De sierlijke
zwaan
is een geliefd onderwerp
in de kunst.
Op
kerktorens
zien we, in plaats van een
haan
of een
kruis,
ook deze
vogel
prijken. Zijn aanwezigheid als torensymbool wijst erop dat het dan om een
Evangelisch-Lutherse kerk
gaat. De zwaan stond namelijk symbool voor Maarten Luther. De verklaring voor deze symboliek heeft
alles te maken met een vroege voorloper van Luther, de Boheemse reformator Johannes Hus,
die in 1416 zijn leven op de brandstapel eindigde. Diens naam betekent in het Tsjechisch:
'
gans'.

__Opdracht__. Vervolg alsjeblieft de tekst over de zwaan op kerktorens, aansluitend op de laatste zin.

__Verstrekte gegevens__.
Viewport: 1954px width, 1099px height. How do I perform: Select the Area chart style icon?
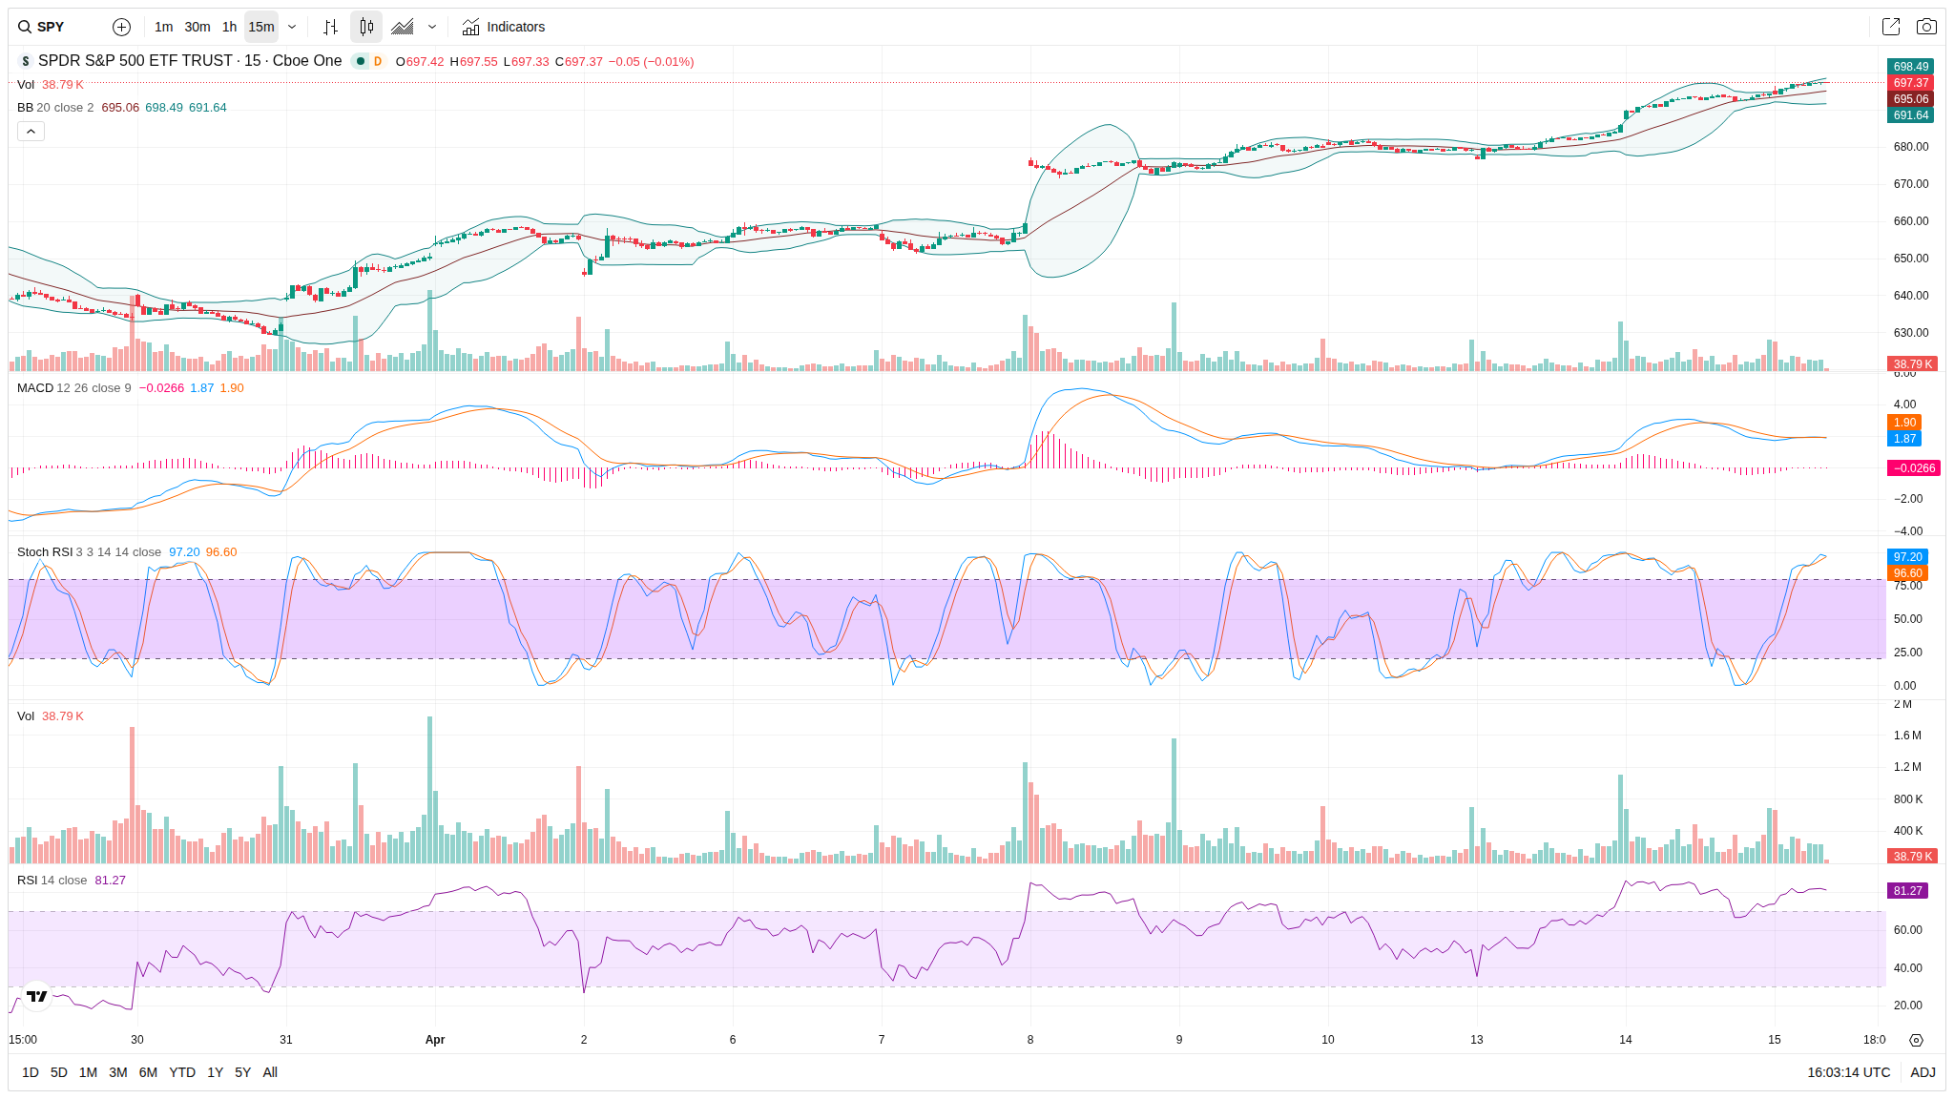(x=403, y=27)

--

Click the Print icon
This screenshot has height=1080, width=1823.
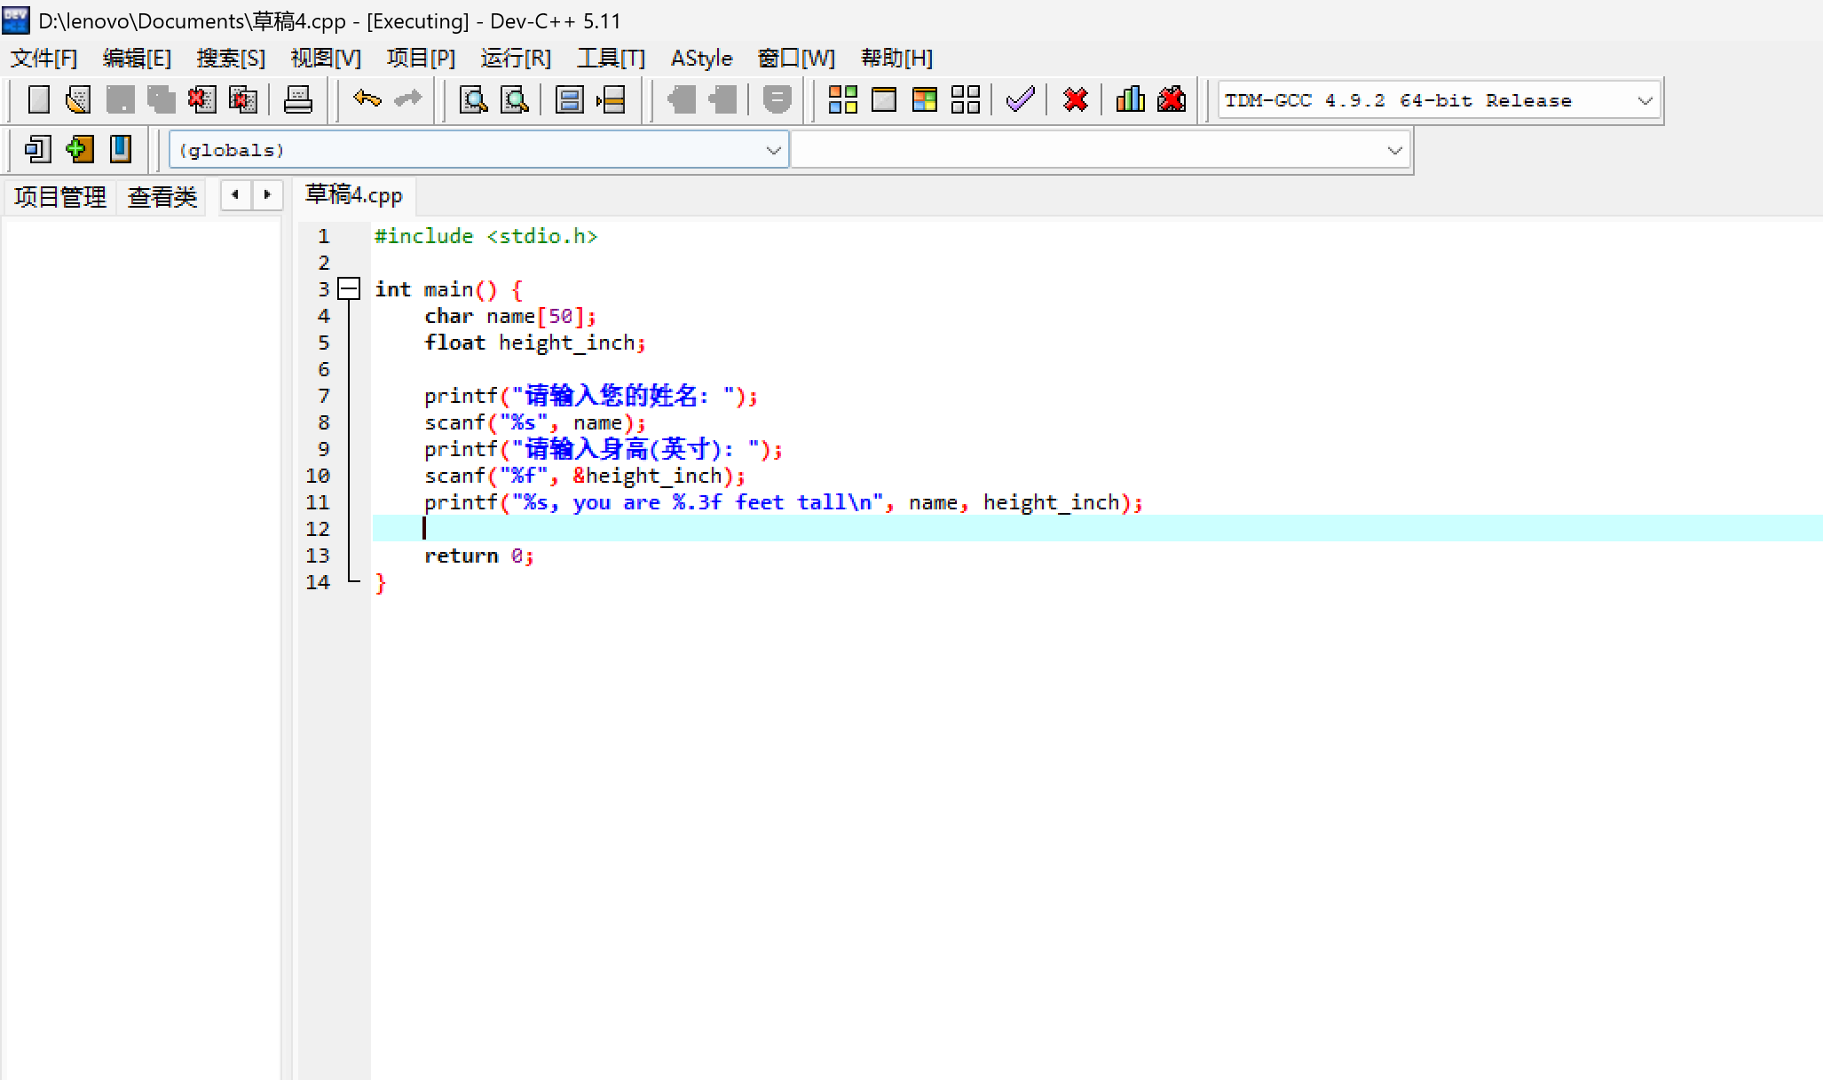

__Uitwerking__.
Hus profeteerde bij zijn dood dat men met hem een gans doodde, maar dat er 100 jaar na hem een
zwaan zou opstaan om zijn werk voort te zetten. Ook de drie dromen die keurvorst
Frederik van Saksen aan de vooravond van Luthers protest in Wittenberg had, verwijzen naar
Johannes Hus. In die dromen komt een ganzenveer - waarmee Luther zijn stellingen had geschreven
- aan de orde. Luther zou in een van die dromen gezegd hebben dat hij de veer van een
100-jarige gans had gekregen.
Toch speelt de zwaan niet alleen binnen de kerkgeschiedenis een rol, ook in de
Klassieke Oudheid komen we het dier tegen. De buigzame hals en zijn witte verenkleed
maakten hem tot het symbool van de nobele zuiverheid. En de god Zeus nam de gedaante
van een zwaan aan om zijn grote liefde, Leda, te veroveren.
Dat neemt echter niet weg dat het dier in de middeleeuwen ook een negatieve
interpretatie ten deel viel. Het had zwart vlees wat echter niet zichtbaar was door
zijn witte verenpak. Daarom werd de zwaan eveneens gezien als zinnebeeld van
huichelarij.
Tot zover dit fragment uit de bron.